Le temps d'un tweet de quelques mots, Alex Galchenyuk a compris qu'il n'allait plus être membre du Canadien de Montréal la saison prochaine.

Mis à jour le 17 juin 2018
Richard Labbé LA PRESSE

« J'étais dans un avion en direction de l'Italie et j'ai appris la nouvelle en allant sur Twitter, a expliqué le jeune attaquant samedi en conférence téléphonique. C'est assez différent, c'est certain... et ça fait bien des émotions à gérer. Ce sera un nouveau départ. »

Il est assez hasardeux de tenter de comprendre ce qu'un joueur de hockey peut bien ressentir lors d'une conférence de presse téléphonique, où les bruits de fond et les interférences se mêlent aux paroles. Mais il est clair qu'Alex Galchenyuk n'est pas tombé en bas de sa chaise en apprenant la nouvelle de cette transaction survenue vendredi soir, qui va le forcer à se chercher une nouvelle adresse quelque part dans le désert de l'Arizona.

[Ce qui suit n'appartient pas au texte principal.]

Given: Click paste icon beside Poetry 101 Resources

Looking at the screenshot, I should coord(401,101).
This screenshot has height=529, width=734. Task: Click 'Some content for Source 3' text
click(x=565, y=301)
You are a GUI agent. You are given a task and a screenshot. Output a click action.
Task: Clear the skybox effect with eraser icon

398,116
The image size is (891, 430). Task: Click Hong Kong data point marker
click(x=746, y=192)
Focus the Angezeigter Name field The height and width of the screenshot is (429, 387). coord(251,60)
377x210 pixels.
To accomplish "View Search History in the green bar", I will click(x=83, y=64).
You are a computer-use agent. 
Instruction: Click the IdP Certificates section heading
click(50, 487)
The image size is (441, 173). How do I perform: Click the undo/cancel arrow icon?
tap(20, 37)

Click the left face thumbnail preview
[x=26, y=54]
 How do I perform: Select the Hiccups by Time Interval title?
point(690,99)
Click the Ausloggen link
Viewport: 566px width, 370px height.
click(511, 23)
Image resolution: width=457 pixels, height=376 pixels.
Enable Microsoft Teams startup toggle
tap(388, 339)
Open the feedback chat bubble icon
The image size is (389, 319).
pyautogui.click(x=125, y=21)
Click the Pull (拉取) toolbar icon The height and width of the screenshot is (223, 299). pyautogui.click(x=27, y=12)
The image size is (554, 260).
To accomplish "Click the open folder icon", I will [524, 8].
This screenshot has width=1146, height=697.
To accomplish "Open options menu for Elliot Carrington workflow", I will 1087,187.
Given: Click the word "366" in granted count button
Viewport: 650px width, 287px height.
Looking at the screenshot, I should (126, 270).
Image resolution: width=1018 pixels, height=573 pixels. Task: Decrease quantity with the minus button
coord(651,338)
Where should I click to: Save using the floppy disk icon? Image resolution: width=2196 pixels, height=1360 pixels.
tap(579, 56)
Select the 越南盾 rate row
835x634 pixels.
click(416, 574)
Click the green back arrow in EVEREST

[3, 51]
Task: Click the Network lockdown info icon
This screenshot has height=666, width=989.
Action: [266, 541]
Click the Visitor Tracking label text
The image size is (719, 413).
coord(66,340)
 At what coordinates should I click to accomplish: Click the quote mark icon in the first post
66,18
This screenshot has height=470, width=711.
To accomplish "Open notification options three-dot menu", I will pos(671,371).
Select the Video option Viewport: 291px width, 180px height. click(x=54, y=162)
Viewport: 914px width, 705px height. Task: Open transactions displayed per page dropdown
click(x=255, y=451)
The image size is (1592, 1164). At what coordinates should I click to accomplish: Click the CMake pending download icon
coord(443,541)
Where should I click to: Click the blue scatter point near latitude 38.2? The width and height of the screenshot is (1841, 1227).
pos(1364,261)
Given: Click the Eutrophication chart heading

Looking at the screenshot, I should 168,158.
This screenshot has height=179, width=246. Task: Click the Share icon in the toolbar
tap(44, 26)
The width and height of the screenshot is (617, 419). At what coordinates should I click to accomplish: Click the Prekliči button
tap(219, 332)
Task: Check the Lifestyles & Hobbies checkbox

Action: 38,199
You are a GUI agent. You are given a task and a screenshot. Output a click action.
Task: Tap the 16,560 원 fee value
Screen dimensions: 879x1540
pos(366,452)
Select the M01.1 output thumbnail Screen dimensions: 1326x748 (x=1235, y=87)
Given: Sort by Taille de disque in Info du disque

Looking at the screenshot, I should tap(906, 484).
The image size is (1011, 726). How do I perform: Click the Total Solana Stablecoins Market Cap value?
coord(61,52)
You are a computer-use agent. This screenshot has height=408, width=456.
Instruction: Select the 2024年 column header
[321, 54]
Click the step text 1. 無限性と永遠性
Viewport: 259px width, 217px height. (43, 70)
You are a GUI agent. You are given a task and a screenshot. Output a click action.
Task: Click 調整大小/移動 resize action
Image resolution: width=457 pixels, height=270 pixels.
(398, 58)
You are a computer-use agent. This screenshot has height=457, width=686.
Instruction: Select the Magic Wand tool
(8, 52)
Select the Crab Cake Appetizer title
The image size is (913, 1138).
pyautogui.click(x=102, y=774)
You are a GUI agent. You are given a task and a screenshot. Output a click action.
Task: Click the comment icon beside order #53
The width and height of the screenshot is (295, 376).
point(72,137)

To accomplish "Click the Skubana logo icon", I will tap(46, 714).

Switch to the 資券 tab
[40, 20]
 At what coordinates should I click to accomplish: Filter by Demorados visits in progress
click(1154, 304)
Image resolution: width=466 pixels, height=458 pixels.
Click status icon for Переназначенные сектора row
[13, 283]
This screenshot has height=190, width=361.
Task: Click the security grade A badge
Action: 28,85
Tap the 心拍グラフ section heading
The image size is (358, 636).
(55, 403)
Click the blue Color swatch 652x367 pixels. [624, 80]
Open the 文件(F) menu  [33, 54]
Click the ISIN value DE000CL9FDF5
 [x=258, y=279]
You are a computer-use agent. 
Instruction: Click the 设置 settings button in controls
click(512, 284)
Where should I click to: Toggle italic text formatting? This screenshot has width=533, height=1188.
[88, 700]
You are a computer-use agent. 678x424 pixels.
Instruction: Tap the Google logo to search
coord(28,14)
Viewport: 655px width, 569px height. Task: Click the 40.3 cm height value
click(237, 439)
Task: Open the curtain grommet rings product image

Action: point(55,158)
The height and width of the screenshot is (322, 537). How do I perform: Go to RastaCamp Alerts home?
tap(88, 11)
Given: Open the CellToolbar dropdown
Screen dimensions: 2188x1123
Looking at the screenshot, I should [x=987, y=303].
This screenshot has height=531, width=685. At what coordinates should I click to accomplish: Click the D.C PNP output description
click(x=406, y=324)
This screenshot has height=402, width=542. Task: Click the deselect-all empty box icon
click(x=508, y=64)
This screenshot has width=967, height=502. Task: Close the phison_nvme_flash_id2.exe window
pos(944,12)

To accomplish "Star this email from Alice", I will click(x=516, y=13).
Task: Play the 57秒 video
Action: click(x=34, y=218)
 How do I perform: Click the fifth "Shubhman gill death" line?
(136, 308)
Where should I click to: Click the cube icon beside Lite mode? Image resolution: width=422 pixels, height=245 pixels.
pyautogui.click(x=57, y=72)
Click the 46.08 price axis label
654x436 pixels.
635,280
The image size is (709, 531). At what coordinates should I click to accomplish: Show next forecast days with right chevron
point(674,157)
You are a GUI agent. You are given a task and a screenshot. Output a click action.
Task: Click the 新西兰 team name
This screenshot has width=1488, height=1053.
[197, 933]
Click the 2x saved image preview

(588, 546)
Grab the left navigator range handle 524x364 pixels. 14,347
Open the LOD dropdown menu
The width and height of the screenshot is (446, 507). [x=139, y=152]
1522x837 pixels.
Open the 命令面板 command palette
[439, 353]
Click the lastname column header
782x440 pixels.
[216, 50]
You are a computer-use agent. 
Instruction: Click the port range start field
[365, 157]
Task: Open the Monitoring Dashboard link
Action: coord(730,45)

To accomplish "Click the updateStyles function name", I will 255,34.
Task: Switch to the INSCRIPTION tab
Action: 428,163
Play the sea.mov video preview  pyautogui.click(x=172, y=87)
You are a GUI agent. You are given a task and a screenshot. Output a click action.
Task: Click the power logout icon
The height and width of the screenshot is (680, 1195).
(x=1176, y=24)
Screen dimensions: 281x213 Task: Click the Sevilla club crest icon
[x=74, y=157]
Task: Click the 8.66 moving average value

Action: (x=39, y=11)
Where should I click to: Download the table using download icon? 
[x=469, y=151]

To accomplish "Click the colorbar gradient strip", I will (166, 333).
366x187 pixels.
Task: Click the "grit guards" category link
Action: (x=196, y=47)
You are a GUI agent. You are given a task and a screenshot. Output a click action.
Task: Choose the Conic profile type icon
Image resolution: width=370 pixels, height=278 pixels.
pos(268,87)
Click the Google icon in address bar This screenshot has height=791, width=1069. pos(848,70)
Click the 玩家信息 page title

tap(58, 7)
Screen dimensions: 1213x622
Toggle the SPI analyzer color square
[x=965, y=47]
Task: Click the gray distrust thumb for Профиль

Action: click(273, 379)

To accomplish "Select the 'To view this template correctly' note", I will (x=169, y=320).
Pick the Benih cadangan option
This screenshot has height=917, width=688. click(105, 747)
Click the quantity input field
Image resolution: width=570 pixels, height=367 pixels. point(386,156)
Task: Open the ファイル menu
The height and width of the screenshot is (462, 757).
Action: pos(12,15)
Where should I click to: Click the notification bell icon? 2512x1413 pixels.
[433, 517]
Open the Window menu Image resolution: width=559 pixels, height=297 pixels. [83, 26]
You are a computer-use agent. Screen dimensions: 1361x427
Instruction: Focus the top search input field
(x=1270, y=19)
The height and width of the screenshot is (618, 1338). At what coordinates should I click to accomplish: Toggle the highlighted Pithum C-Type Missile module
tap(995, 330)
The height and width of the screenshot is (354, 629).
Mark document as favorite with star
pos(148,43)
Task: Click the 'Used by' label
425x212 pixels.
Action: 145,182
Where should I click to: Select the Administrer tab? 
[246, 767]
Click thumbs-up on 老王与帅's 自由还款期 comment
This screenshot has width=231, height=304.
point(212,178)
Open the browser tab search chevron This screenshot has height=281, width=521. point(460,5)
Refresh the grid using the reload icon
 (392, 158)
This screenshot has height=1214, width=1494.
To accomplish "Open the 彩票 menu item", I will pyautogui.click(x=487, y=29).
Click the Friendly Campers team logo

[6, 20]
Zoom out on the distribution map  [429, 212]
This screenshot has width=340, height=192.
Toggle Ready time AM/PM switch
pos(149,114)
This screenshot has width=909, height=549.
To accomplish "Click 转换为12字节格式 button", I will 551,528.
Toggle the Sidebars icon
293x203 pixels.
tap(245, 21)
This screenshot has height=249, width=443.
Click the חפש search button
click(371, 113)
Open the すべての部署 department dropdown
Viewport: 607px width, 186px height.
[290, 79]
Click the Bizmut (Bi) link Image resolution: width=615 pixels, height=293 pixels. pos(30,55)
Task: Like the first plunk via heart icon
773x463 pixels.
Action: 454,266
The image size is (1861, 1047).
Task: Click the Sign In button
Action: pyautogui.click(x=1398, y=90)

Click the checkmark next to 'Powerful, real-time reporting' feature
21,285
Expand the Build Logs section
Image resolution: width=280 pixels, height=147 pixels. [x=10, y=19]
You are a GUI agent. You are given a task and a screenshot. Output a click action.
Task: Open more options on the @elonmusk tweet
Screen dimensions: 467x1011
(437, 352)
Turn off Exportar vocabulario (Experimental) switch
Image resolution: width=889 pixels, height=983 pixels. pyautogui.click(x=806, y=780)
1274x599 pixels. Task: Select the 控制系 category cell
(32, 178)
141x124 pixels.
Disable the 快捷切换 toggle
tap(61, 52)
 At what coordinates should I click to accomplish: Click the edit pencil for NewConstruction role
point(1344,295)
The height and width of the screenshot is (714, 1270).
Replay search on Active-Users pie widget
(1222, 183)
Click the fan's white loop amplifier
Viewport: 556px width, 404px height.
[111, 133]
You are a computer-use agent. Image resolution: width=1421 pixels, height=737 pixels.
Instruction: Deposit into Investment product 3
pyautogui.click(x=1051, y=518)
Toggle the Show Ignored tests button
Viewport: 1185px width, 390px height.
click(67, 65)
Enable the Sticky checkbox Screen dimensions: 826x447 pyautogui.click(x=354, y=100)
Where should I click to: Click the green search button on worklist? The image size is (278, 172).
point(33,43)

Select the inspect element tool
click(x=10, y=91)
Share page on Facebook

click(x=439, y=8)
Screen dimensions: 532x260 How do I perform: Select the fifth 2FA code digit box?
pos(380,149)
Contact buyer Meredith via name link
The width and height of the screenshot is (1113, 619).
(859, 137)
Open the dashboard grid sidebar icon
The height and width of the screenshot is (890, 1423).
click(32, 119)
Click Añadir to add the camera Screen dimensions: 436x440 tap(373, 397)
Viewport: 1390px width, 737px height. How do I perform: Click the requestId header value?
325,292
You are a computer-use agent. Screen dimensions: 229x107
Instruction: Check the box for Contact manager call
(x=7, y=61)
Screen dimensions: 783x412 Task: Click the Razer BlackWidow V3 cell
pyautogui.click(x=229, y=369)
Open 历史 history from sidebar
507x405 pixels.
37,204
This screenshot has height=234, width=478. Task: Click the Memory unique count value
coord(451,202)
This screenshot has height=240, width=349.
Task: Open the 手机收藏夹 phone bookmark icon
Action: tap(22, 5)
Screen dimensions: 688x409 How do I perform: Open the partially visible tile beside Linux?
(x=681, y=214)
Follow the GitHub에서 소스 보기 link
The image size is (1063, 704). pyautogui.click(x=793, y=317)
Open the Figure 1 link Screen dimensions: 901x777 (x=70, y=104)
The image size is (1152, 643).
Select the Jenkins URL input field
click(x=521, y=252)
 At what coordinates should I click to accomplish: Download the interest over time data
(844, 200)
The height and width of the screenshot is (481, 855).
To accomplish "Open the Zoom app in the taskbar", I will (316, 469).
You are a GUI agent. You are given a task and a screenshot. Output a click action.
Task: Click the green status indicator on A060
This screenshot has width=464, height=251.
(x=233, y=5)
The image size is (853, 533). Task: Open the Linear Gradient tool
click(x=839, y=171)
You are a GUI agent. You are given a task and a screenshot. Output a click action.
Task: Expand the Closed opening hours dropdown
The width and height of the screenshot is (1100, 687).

En outre, et cela ne saurait être sous-estimé dans toute cette affaire, ce n'est pas comme si le Canadien n'avait pas déjà tenté de l'échanger auparavant. Mais il s'agit là d'un scénario qu'il n'a pas cherché à provoquer, a-t-il juré.

« Je n'ai jamais exigé d'être échangé par le Canadien. »

- Alex Galchenyuk, quand on lui a demandé si ce nouveau départ ne relevait pas de lui

« J'aimais jouer à Montréal, a-t-il pris soin de préciser. Mais je me doutais que quelque chose pouvait se passer, surtout ces jours-ci, avec le repêchage qui approche. Et je suis enthousiaste à l'idée de partir pour l'Arizona et de jouer avec les Coyotes. »

ENFIN AU CENTRE !

Ce qui explique cet enthousiasme, entre autres choses, c'est un mot, un seul, qui résume très bien ses six saisons passées à Montréal : centre. Comme dans la position de joueur de centre, un aspect de son parcours qui a été maintes fois abordé, surtout au cours des dernières saisons.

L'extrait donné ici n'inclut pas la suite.